Definido

Recusar vacinas faz de Bolsonaro um genocida, diz associação de juristas

Para Juristas pela Democracia, milhares de pessoas morrem todos os dias por uma doença para a qual existe vacina. Mas o presidente dificulta a compra

Carolina Antunes/PR
"Presidente da República boicota a compra de vacinas, minimiza efeitos do lockdown e incentiva o uso de cloroquina, que não tem eficácia contra a covid-19", destaca a associação

São Paulo – As dificuldades impostas e mesmo a recusa à compra de vacinas por orientação do presidente Jair Bolsonaro configuram ato genocida, constata a Associação Brasileira de Juristas pela Democracia (ABJD). A entidade lembra que, por definição, genocida é o responsável pelo extermínio de muitas pessoas em pouco tempo. Ou seja, é legítima a nominação que irrita Bolsonaro a ponto de recorrer à Lei de Segurança Nacional (LSN) para perseguir os que assim o qualificam.

Por isso, a ABJD vem realizando iniciativas para esclarecer à população as razões pela qual Bolsonaro pode sim ser chamado de genocida.

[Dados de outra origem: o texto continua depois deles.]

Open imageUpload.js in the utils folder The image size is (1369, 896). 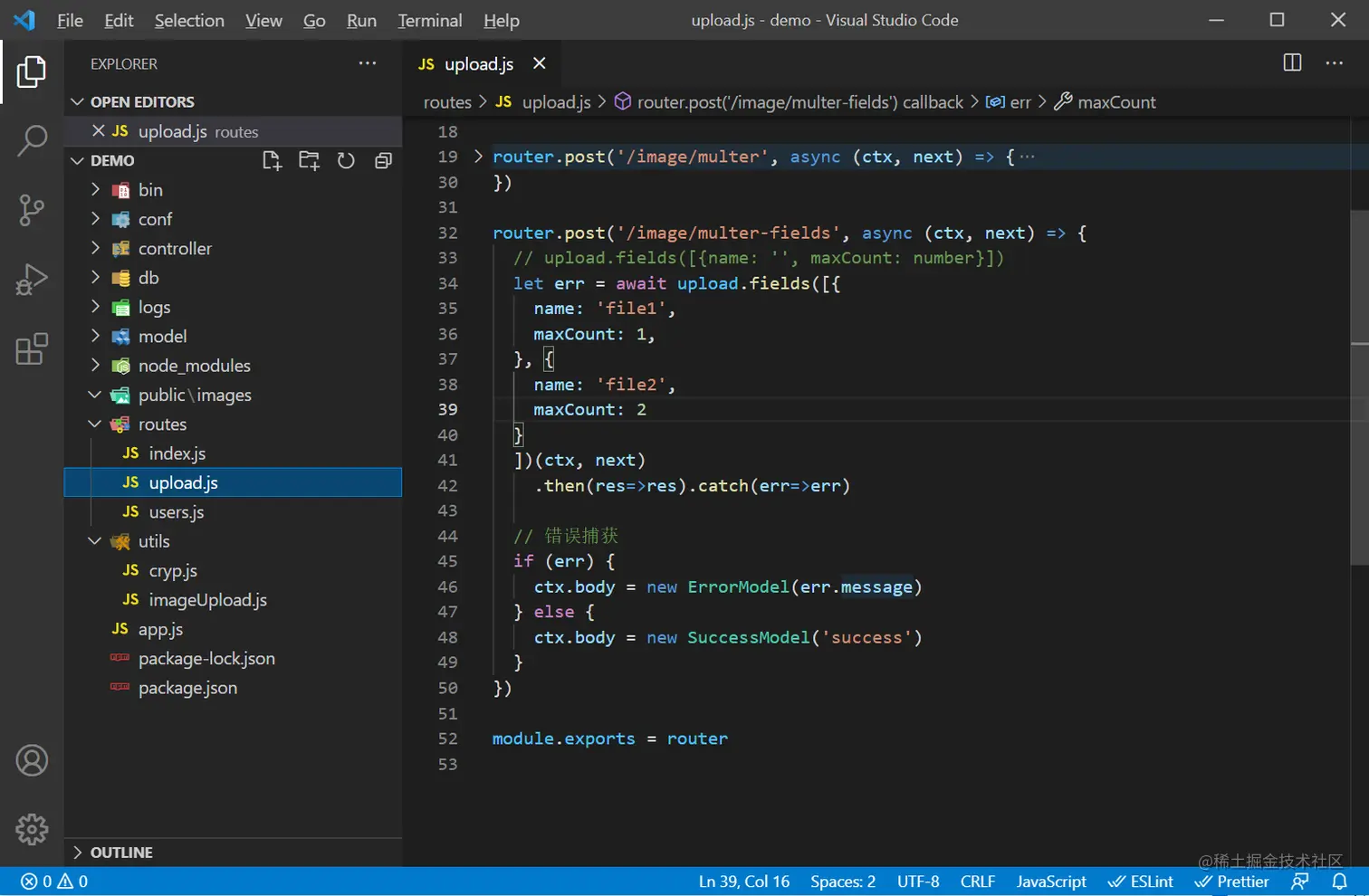(207, 600)
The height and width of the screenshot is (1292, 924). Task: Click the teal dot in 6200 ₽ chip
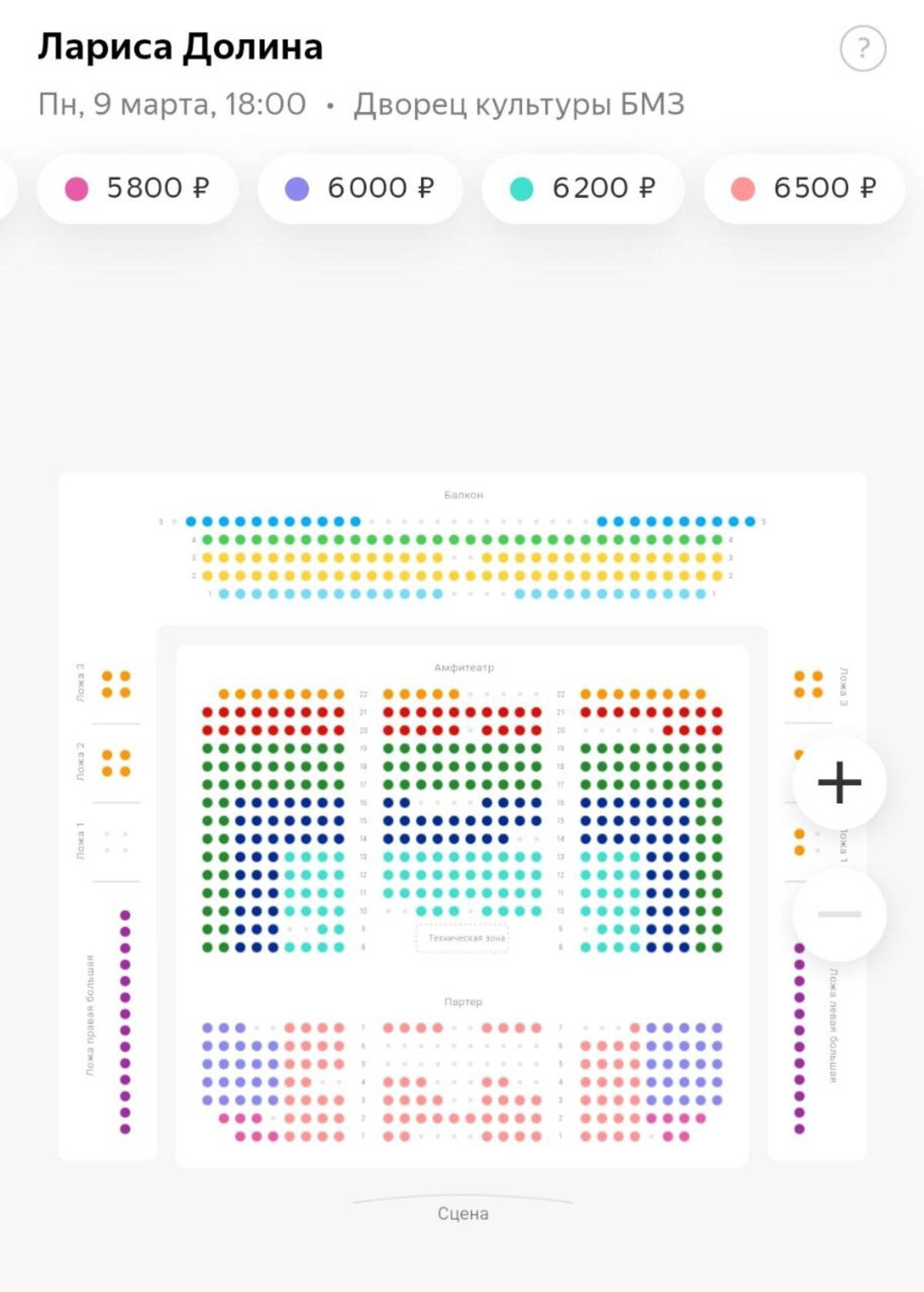(521, 189)
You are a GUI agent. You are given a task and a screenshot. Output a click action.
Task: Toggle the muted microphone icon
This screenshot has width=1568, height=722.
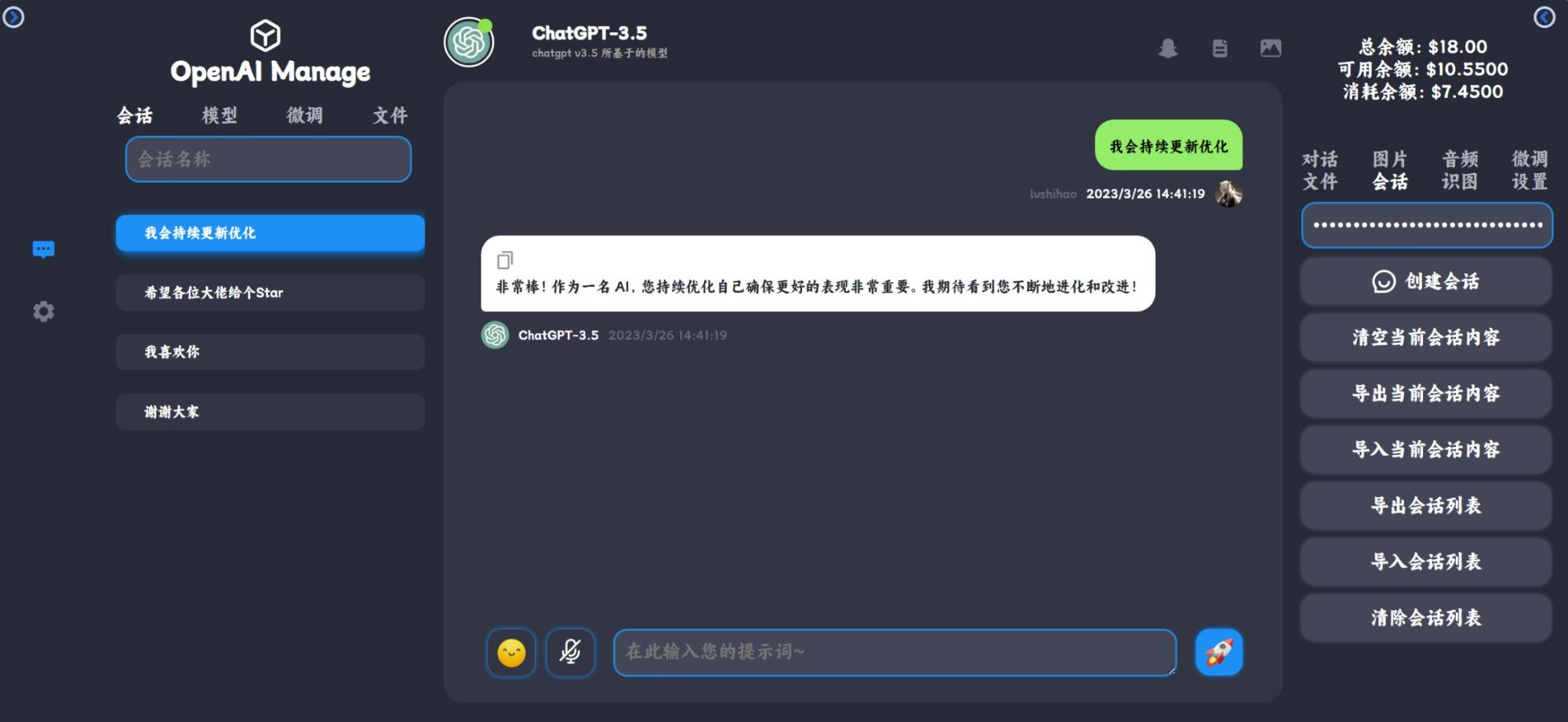tap(570, 651)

Entre elas, a projeção de imagens em um prédio no centro de Curitiba na noite da última segunda (10). Na atividade, o núcleo da associação no Paraná mostrou fatos relacionados à grave situação da pandemia de covid-19 no Brasil, como a falta de vacinas e de insumos como oxigênio hospitalar e até máscaras.

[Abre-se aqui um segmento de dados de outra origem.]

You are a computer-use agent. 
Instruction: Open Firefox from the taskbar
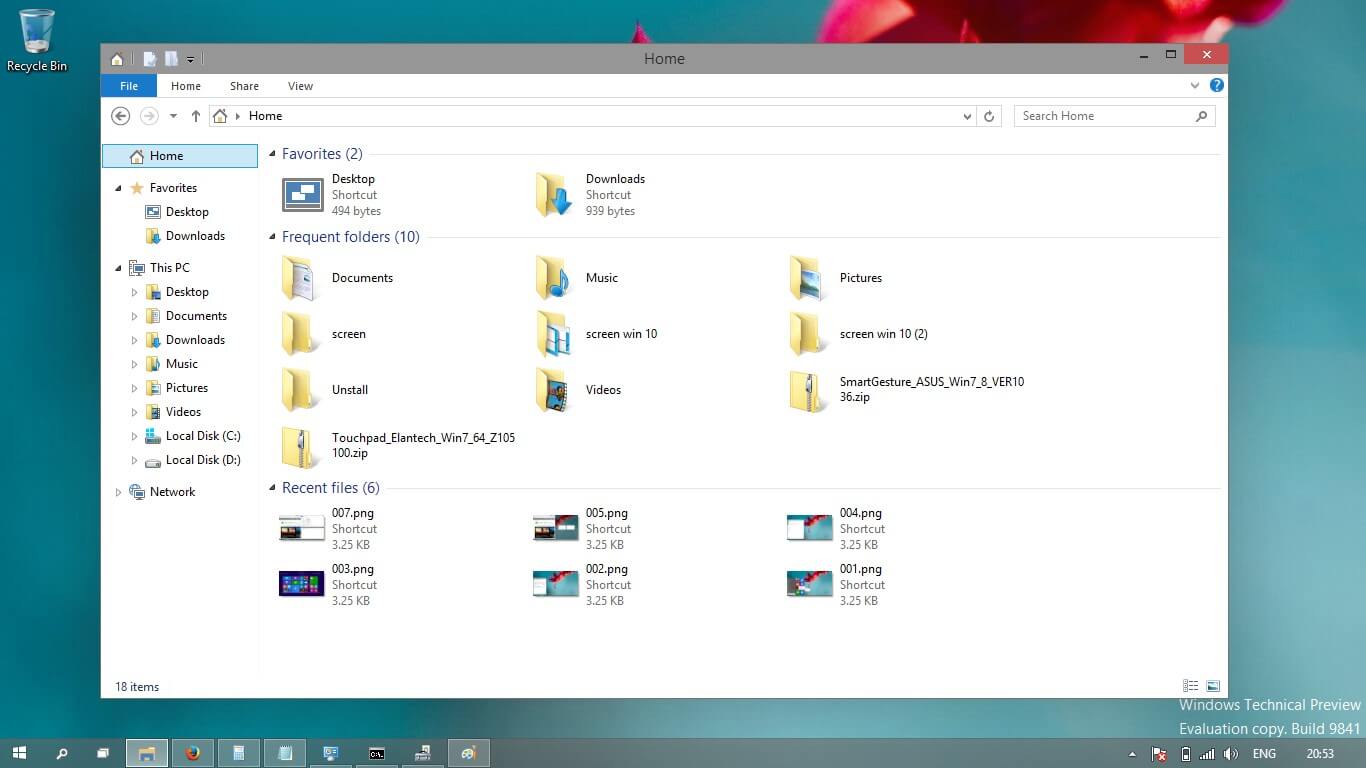pos(193,753)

A projeção continha frases como “já são mais de 400 mil óbitos. Está faltando vacina, oxigênio, máscara, está faltando governo”. Outra: “Presidente da República boicota a compra de vacinas, minimiza efeitos do lockdown e incentiva o uso de cloroquina, que não tem eficácia contra a covid-19”. E “vários países compraram vacinas em 2020. Bolsonaro não quis comprar vacinas. CPI da Covid: Bolsonaro recusou pelo menos  11 propostas de compras de vacinas”.

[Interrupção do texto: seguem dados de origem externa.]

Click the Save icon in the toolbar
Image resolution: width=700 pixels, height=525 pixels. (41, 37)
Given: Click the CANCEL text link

Bolsonaro e as mais de 400 mil mortes

“Jair Bolsonaro tem usado a Lei de Segurança Nacional (LSN) para tentar perseguir desafetos políticos, especialmente pelo uso do termo “genocida”. As projeções explicam à população a correção da expressão e apontam que, se o Brasil possui hoje mais de 400 mil mortes por Covid-19, o responsável é o presidente, especialmente no ano de 2021,” explica o jurista Nuredin Allan, da Executiva Nacional da ABJD.

De acordo com ele, a recusa na compra de imunizantes fez com que apenas uma pequena fração da população fosse vacinada até agora. “Milhares de pessoas morrem por dia, vítimas das consequências da covid-19. Milhares de pessoas morrem todos os dias por uma doença para a qual existe vacina e que o presidente Jair Bolsonaro se recusou a comprar em número suficiente para imunizar a população e salvar vidas”, conclui.